[Entries on finding words and elements]
* * *

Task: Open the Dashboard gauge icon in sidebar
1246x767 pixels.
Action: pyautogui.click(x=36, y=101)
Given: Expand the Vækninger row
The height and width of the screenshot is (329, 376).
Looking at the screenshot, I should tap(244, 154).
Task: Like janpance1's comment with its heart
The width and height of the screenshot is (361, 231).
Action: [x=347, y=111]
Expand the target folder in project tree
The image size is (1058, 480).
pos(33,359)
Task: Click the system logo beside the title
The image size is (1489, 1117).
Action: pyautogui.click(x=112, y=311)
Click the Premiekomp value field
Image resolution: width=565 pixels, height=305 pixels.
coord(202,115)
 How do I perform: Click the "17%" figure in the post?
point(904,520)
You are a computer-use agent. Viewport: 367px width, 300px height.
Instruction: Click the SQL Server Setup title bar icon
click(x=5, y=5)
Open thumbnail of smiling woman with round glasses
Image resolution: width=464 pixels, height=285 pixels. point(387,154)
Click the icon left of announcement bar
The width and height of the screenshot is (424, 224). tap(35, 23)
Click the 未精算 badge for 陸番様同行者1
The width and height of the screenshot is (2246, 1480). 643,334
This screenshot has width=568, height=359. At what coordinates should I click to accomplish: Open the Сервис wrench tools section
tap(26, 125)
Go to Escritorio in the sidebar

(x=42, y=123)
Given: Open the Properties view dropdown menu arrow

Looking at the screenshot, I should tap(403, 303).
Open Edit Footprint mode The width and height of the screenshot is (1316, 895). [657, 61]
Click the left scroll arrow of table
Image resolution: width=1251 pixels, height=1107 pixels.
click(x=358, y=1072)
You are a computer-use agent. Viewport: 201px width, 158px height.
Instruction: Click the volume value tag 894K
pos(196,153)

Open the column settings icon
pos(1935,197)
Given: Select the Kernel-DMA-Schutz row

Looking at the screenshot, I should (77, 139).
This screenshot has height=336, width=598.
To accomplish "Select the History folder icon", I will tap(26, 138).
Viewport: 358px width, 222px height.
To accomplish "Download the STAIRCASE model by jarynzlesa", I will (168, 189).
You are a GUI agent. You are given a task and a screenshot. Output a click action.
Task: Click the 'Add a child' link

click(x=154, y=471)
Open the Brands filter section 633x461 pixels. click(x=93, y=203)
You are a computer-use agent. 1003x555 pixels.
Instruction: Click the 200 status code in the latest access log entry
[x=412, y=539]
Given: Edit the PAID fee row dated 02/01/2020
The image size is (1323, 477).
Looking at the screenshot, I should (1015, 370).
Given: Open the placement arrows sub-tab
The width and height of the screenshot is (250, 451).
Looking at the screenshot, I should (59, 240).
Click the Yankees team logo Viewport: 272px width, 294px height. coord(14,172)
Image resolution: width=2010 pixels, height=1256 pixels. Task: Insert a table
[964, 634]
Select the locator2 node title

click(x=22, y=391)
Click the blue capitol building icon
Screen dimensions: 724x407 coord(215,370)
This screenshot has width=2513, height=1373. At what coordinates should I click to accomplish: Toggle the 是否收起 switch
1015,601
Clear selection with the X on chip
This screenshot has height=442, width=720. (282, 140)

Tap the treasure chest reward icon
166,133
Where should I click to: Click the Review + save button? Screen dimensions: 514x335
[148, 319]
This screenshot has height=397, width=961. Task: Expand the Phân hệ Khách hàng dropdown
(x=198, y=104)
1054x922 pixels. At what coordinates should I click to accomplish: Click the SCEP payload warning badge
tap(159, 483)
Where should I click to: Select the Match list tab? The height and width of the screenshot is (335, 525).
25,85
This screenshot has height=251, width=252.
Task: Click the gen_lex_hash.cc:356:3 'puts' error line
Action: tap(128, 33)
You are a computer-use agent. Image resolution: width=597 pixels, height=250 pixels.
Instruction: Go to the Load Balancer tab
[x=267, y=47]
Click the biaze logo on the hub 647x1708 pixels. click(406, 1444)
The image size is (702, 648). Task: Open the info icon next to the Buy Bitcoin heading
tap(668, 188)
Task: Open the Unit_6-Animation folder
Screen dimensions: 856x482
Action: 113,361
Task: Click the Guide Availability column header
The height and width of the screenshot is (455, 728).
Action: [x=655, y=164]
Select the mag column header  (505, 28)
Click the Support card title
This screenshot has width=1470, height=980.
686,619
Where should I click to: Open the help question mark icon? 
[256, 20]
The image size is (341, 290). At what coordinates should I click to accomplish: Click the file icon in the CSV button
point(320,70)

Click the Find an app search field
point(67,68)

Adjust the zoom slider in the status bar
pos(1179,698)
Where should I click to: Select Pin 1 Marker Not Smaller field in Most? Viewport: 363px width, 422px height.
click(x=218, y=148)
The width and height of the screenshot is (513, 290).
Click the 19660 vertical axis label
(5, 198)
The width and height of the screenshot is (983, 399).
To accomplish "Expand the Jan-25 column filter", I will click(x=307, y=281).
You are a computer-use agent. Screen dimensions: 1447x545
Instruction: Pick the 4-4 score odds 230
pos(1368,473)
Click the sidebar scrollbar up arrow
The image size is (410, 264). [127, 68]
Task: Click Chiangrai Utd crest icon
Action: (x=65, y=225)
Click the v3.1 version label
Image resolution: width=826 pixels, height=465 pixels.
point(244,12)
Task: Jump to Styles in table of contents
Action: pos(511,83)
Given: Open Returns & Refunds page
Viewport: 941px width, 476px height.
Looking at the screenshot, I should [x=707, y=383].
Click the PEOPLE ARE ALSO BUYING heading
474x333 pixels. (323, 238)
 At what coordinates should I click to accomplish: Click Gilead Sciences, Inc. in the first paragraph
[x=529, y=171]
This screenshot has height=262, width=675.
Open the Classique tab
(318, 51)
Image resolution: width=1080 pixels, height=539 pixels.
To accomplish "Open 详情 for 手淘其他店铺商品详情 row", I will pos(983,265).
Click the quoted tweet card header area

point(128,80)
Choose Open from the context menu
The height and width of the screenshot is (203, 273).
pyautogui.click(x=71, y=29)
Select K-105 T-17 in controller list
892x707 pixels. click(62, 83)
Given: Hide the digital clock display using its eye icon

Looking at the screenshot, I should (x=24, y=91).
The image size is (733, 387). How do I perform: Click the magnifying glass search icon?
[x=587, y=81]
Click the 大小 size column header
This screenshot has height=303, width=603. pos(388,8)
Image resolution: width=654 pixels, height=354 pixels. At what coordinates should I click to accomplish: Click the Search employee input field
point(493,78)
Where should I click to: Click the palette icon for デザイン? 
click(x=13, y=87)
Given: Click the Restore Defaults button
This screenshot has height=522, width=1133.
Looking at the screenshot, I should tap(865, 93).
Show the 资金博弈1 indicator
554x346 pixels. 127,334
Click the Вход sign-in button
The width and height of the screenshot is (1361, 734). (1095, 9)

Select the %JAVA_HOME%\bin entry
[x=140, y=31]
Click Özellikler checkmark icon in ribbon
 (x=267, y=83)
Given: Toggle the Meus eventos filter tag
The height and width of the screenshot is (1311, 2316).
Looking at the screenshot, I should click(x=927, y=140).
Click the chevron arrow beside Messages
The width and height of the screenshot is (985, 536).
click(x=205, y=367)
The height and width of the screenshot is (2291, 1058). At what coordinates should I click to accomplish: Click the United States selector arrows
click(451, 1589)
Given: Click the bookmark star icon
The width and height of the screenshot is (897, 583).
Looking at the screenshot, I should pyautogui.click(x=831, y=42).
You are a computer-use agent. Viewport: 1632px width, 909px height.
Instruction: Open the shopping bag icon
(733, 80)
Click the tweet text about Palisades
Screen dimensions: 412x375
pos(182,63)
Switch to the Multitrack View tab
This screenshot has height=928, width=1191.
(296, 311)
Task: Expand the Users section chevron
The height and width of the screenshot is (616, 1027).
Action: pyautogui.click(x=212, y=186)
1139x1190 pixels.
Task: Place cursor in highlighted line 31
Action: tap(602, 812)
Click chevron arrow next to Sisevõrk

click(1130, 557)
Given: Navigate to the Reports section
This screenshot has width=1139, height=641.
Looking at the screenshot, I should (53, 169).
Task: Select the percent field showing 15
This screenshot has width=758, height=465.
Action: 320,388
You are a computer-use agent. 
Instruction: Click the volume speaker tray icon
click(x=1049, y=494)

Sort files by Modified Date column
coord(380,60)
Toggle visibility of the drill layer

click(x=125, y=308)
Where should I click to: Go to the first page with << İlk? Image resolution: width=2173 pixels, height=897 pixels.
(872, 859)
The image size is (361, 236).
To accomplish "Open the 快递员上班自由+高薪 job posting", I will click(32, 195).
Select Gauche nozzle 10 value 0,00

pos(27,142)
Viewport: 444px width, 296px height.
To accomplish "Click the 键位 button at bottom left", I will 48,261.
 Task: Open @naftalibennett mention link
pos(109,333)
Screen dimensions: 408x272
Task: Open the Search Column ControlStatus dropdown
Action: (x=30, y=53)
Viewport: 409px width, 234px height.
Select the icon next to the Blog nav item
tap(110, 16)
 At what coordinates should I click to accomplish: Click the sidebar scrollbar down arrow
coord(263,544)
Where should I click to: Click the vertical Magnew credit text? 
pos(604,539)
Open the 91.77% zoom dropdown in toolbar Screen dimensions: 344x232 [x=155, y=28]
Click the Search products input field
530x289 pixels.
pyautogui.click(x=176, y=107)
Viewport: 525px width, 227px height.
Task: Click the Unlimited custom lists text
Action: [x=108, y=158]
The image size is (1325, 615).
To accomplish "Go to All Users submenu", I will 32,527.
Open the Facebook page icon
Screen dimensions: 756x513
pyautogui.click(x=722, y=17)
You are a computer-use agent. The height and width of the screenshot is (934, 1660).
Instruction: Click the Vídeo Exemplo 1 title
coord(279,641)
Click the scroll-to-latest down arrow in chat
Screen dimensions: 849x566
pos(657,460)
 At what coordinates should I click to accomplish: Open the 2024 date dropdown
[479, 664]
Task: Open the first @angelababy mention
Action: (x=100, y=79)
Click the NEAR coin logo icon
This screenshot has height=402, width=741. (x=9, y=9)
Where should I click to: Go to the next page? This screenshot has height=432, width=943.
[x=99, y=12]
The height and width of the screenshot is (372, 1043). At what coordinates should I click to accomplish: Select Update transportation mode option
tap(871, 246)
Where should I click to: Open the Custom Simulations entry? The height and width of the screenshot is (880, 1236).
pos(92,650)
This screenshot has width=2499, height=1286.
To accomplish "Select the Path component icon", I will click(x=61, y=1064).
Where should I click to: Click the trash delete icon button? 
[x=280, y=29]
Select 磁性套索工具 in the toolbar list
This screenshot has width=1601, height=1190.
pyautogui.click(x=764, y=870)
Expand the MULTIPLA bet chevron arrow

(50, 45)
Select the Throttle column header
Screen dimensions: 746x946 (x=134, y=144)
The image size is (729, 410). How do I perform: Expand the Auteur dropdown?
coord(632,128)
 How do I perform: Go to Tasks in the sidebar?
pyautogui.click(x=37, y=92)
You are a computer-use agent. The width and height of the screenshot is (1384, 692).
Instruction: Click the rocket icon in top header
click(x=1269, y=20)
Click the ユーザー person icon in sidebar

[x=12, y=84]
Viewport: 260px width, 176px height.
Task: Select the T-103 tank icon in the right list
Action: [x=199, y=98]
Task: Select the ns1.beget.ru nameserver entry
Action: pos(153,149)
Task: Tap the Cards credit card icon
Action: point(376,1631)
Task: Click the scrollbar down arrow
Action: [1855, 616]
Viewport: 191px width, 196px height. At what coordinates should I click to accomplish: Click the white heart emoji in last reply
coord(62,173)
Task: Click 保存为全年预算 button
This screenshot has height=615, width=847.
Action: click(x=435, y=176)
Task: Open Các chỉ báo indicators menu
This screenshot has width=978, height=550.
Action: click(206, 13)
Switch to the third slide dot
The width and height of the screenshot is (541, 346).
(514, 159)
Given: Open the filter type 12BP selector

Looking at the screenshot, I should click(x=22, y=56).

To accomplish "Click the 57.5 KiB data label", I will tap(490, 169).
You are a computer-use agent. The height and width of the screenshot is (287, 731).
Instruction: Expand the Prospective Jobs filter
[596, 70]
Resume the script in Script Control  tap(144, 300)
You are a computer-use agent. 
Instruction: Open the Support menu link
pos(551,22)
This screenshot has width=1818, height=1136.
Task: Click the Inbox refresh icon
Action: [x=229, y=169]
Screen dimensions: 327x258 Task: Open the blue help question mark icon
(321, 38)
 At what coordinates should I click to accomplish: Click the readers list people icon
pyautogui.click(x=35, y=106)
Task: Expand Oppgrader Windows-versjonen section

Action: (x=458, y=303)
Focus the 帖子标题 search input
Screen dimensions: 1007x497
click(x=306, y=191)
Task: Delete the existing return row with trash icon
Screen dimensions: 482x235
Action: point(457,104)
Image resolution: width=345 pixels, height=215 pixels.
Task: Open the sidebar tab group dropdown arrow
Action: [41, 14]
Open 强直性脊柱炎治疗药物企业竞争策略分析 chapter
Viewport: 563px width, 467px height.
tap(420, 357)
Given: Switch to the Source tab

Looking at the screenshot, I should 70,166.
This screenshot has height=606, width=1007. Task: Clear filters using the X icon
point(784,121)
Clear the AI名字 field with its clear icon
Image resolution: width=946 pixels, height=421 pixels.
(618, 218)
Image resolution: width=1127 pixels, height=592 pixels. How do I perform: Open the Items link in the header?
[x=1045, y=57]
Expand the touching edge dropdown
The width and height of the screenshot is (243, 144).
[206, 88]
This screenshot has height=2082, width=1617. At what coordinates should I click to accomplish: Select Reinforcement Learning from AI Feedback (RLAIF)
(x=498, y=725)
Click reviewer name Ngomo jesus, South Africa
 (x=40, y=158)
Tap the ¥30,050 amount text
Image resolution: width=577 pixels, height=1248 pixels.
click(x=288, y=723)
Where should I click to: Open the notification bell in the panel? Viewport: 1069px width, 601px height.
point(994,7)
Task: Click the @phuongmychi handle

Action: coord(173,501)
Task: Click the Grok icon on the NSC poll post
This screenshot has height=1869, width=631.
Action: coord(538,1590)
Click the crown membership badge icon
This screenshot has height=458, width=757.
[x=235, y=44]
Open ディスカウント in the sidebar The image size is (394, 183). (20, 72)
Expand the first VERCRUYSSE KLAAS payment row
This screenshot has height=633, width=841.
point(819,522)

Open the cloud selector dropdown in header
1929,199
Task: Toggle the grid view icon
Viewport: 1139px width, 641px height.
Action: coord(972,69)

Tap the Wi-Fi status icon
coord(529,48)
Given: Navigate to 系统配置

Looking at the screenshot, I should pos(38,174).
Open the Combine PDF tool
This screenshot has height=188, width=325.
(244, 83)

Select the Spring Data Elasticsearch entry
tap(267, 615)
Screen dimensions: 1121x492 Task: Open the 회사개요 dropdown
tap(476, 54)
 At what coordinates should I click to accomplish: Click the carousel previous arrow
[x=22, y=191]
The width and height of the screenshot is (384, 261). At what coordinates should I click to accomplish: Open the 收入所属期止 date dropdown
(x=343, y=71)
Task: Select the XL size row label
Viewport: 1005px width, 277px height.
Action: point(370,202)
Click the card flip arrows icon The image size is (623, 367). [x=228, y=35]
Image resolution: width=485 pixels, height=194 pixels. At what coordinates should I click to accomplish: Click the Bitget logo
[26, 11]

* * *

__Exercise details__: Express the stretch of the material from the line containing "You are a computer-use agent. 1003x555" through the line containing "Looking at the screenshot, I should (1015, 370)." as a JSON list of strings, with one string per line and blank lines omitted.

__Exercise result__:
[
  "You are a computer-use agent. 1003x555 pixels.",
  "Instruction: Click the 200 status code in the latest access log entry",
  "[x=412, y=539]",
  "Given: Edit the PAID fee row dated 02/01/2020",
  "The image size is (1323, 477).",
  "Looking at the screenshot, I should (1015, 370)."
]